In het voorjaar van 1885 gingen de werken hiertoe van start.
Op 29 juni 1889 reeds werd het gebouw voor de eredienst opengesteld. En op maandag 12 augustus 1889 werd de kerk door de dienstdoende pastoor Karel Callebert aan Sint-Rochus toegewijd en definitief voor de cultus opengesteld.
Op 1 juni 1896 pas werd de Sint-Rochuskerk door Mgr. Waffelaert gewijd.
Later werd dan nog de toren toegevoegd aan de kerk (september 1903).
Op 17 juni 1907 startte de plaatsing van het eigen nieuwe orgel (link).
De nieuwe kerk in het centrum van Blankenberge stelde men onder de aanroeping van Sint-Rochus en aanvankelijk ook nog onder Sint-Antonius-Abt.
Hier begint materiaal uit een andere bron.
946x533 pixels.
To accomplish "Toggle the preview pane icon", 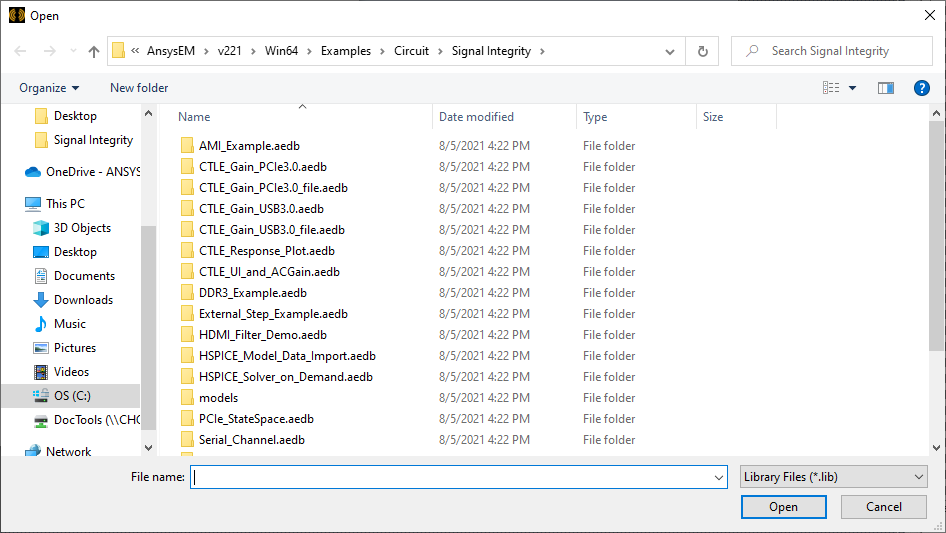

Blijkbaar was de keuze van Sint-Rochus als patroonheilige gebeurt zonder overleg met de bisschop; vandaar ook een berispende opmerking en vraag van uit het bisdom:
‘Met welk gezag en met welk recht werd de naam Sint-Rochus aan de nieuwe kerk gegeven?’
Van waar deze keuze voor Sint-Rochus dan?
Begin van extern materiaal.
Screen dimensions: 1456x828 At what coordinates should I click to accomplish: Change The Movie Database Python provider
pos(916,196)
Vooreerst bestond er sedert enkele decennia in Blankenberge een speciale verering tot deze heilige. Op 19 april 1867 werd in de parochiekerk (Sint-Antonius-Abt) het godvruchtig genootschap van Sint-Rochus opgericht en vanaf 1868 kon op het feest van deze heilige -16 augustus- een volle aflaat verkregen worden!
Vervolgens deed zich in Blankenberge het volgende voor:
De pokziekte teisterde in het begin van 1886 de oude vissersstad en maakte heel wat slachtoffers. De doden, in lakens gewikkeld, dompelde men in bier waarna onmiddellijk de ter aardebestelling volgde. Onder de slachtoffers ook koster Louis Fol (°Ichtegem 1827) die op 1 februari 1886 bezweek.
De katholieke inwoners hadden zich tijdens deze gesel tot de Heilige Rochus gewend, de pestheilige bij uitnemendheid, waarna blijkbaar vlug beterschap optrad zodat de dankbare Blankenbergse bevolking de nieuwe kerk aan hem toewijdde.